Test_ = df [df.shape [0]-1000:]

Predictors = attribute.rstrip ('\ n'). Replace ('\','). Replace ('[','). Replace (']','')

Predictors=predictors.split (',')

Tag=tag.rstrip ('\ n'). Replace ('\','). Replace ('[','). Replace (']','')

Xtrain = train [predictors]

Ytrain = train [tag]

Xtest = test [predictors]

Ytest = test [tag]

Num=len (predictors)

Test_y_disorder = preprocessing.scale (y_test). Reshape (- 1,1)

Train_y_disorder = preprocessing.scale (y_train). Reshape (- 1,1)

Ss_x = preprocessing.StandardScaler ()

Train_x_disorder = ss_x.fit_transform (X_train)

Test_x_disorder = ss_x.transform (X_test)

Return train_x_disorder,train_y_disorder,test_x_disorder,test_y_disorder,num

Def main (self):

California_housing_dataframe,attribute,tag = self.read_csv ()

XMagi YBESTRING YBESTESTRING features (california_housing_dataframe,attribute,tag)

Return X,y,X_test,y_test,num

T=ZcSummary ()

Train_x,train_y,X_test,y_test,num=t.main ()

BATCH_START = 0 # index when establishing batch data

TIME_STEPS = time_steps of 10 # backpropagation through time

BATCH_SIZE = 30

INPUT_SIZE = num # sin data input size

OUTPUT_SIZE = 1 # cos data output size

CELL_SIZE = hidden unit size of 10 # RNN

LR = 0.006 # learning rate

Def get_batch_boston ():

Global train_x, train_y,BATCH_START, TIME_STEPS

X_part1 = train_ x [bat _ START: BATCH_START+TIME_STEPSBATCH_SIZE]

Y_part1 = train_ y [Batch _ START: BATCH_START+TIME_STEPSBATCH_SIZE]

# print (u' time period =', BATCH_START, BATCH_START + TIME_STEPS BATCH_SIZE)

Seq = x_part1.reshape ((BATCH_SIZE, TIME_STEPS, INPUT_SIZE))

Res = y_part1.reshape ((BATCH_SIZE, TIME_STEPS, 1))

BATCH_START + = TIME_STEPS

# returned seq, res and xs: shape (batch, step, input)

# np.newaxis is used to add one dimension to three dimensions, and the third dimension will be used to store the status of the previous batch of samples

Return [seq, res]

Def get_batch ():

Global BATCH_START, TIME_STEPS

# xs shape (50batch, 20steps)

Xs = np.arange (BATCH_START, BATCH_START+TIME_STEPSBATCH_SIZE). Reshape ((BATCH_SIZE, TIME_STEPS)) / (10*np.pi)

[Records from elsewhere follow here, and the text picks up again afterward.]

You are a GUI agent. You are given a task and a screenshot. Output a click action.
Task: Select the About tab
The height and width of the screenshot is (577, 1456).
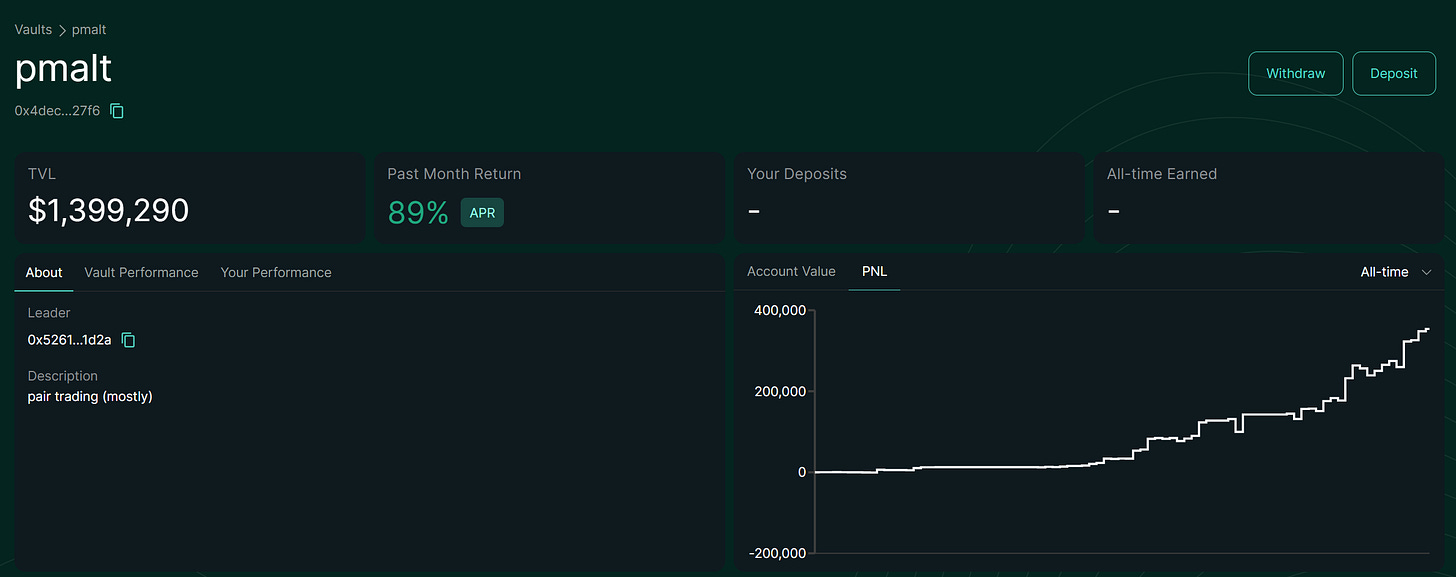point(44,272)
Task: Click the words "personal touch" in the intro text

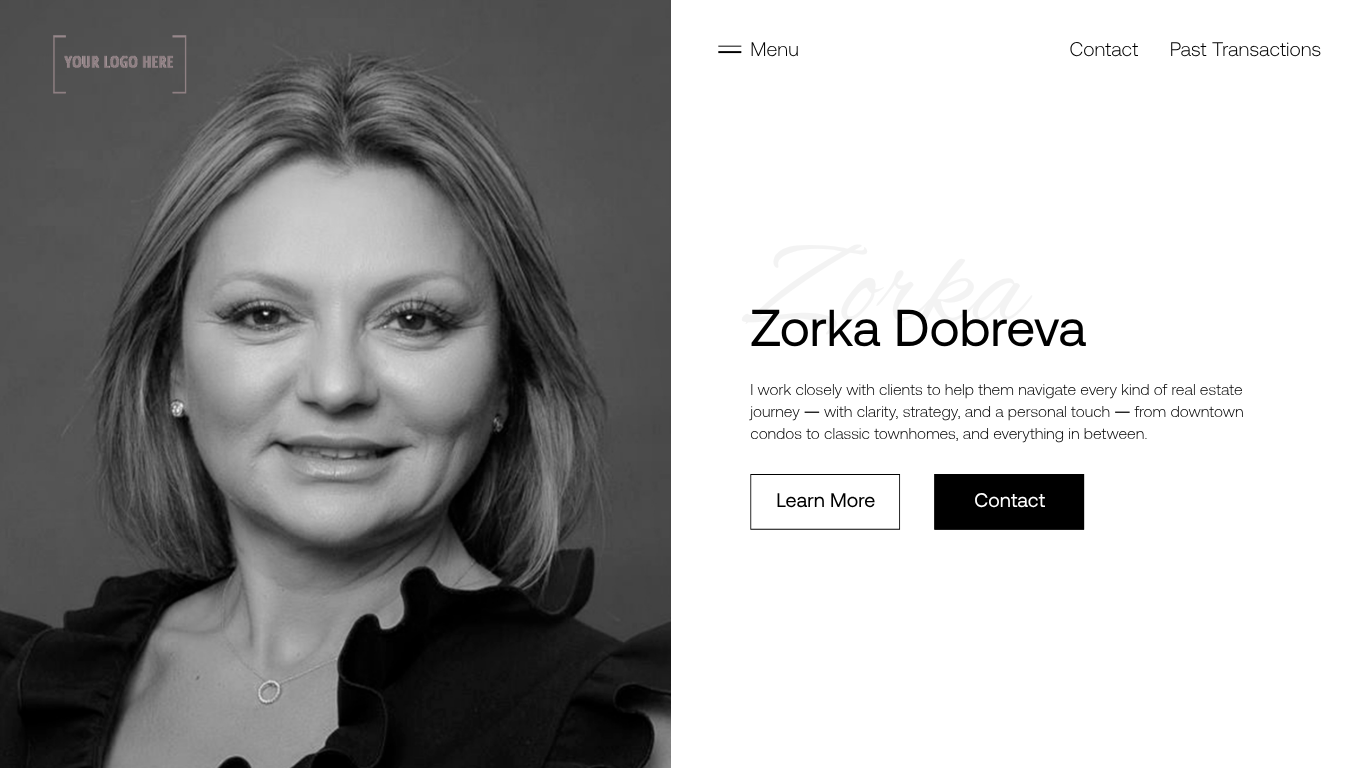Action: point(1058,412)
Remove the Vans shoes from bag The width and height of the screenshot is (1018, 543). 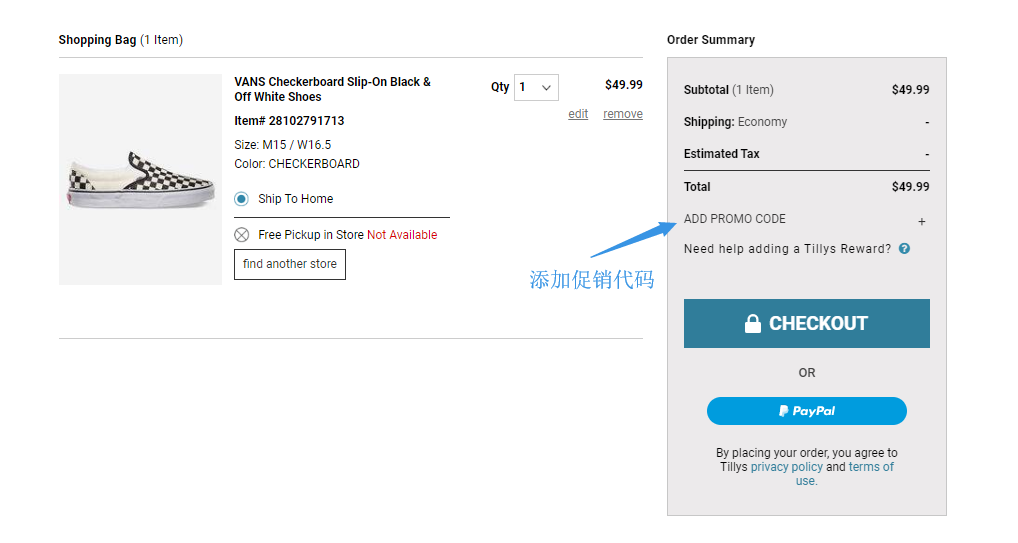click(x=623, y=114)
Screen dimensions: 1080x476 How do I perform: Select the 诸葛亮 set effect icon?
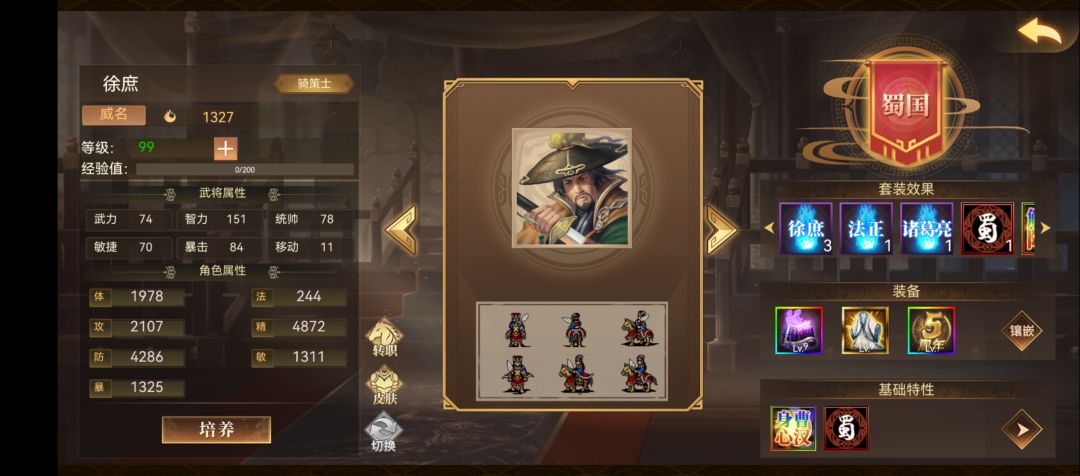pyautogui.click(x=926, y=229)
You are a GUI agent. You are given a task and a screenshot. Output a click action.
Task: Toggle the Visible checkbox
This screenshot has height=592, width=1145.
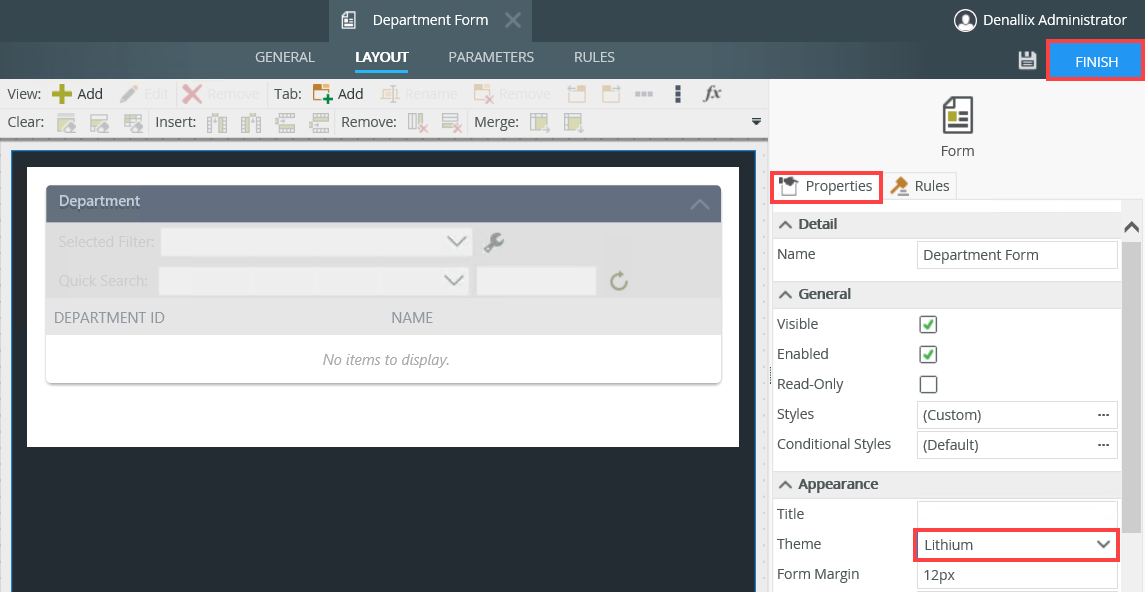pos(928,324)
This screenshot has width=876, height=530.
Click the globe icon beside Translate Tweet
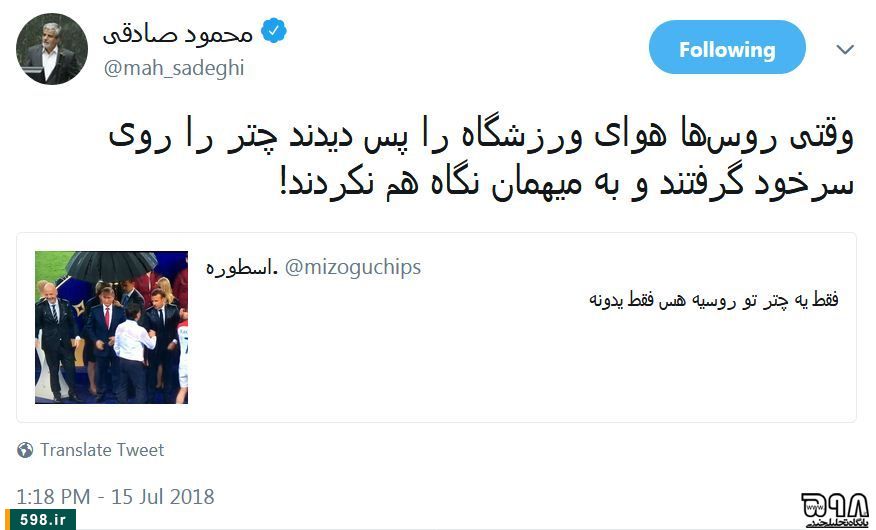25,450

Print ('xs.shape=',xs.shape)

Seq = np.sin (xs)

Res = np.cos (xs)

BATCH_START + = TIME_STEPS

# import matplotlib.pyplot as plt

# plt.plot (xs [0,:], res [0,:], 'ringing, xs [0,:], seq [0,:],' BMurray')

# plt.show ()

# print (u' before adding dimensions:', seq.shape)

# print (seq [: 2])

# print (after u' increases the dimension:', seq [:,:, np.newaxis] .shape)

# print (seq [: 2])

# returned seq, res and xs: shape (batch, step, input)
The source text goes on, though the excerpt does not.